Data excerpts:
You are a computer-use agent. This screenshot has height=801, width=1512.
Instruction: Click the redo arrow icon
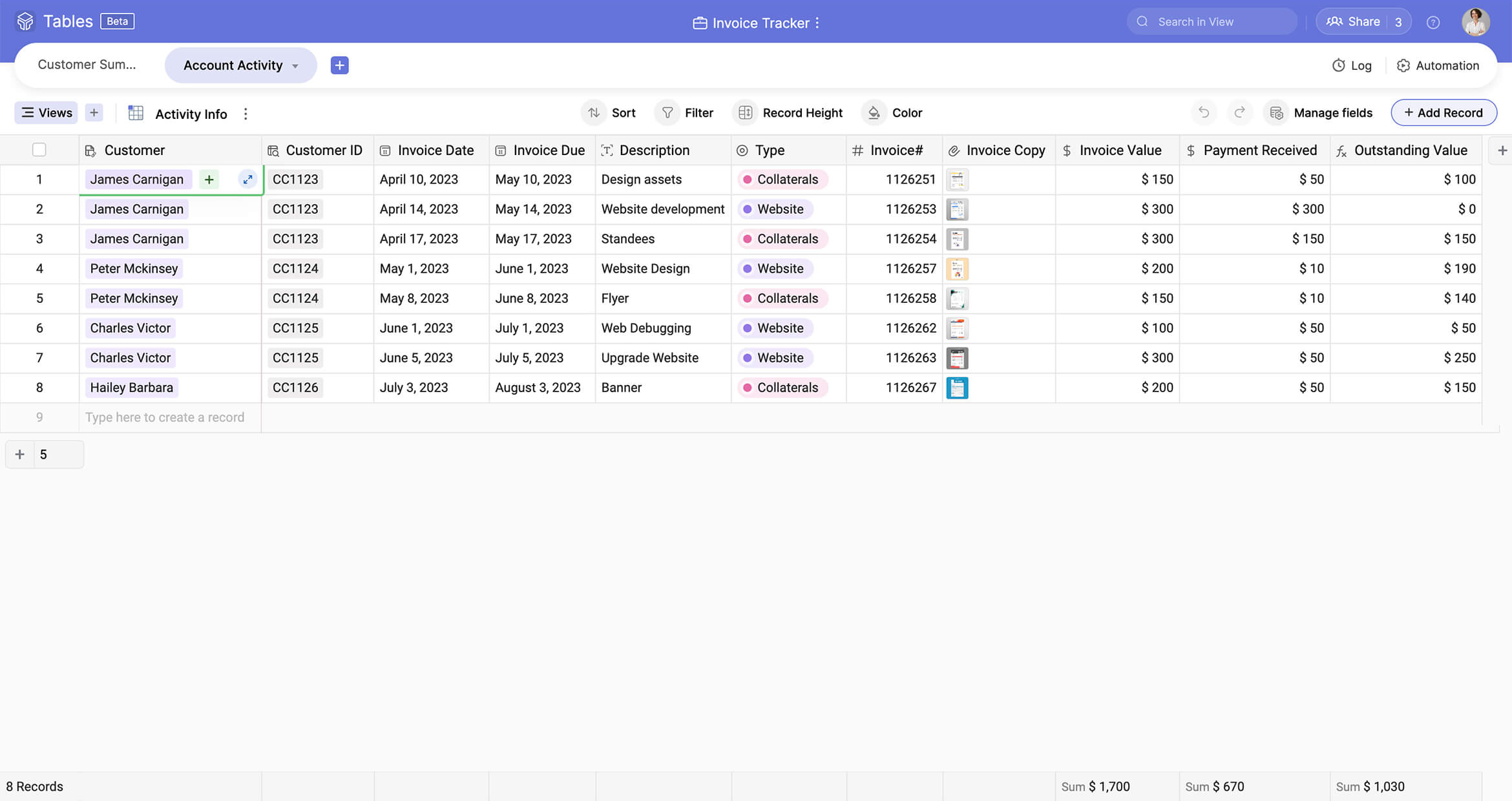1239,112
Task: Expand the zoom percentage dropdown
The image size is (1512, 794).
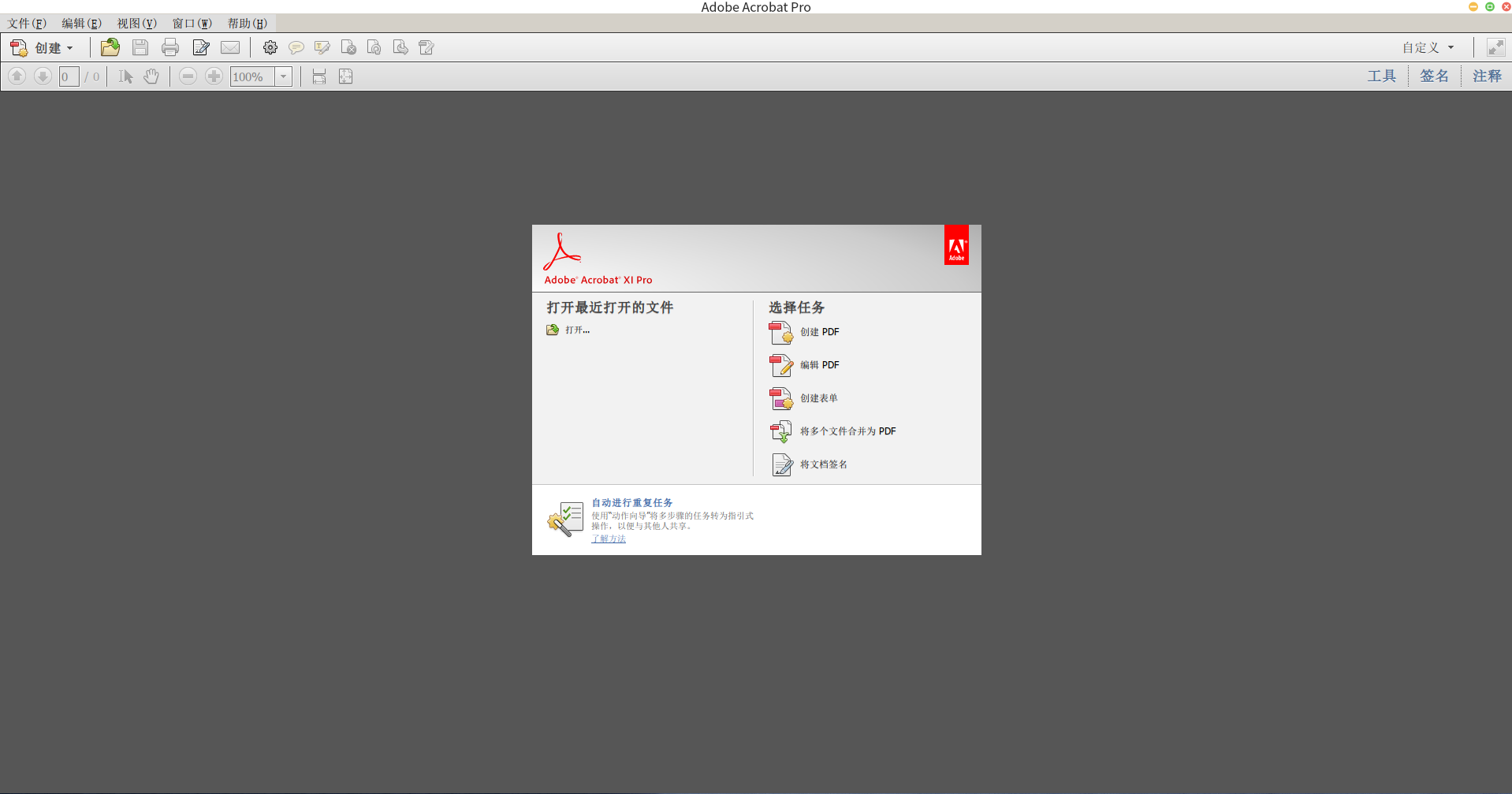Action: click(284, 76)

Your goal: Could you set down the records above word for word, without any of the pictures?

The answer:
You are a computer-use agent. This screenshot has height=801, width=1512.
Instruction: Click the redo arrow icon
1239,112
Task: Expand the zoom percentage dropdown
The image size is (1512, 794).
Action: click(284, 76)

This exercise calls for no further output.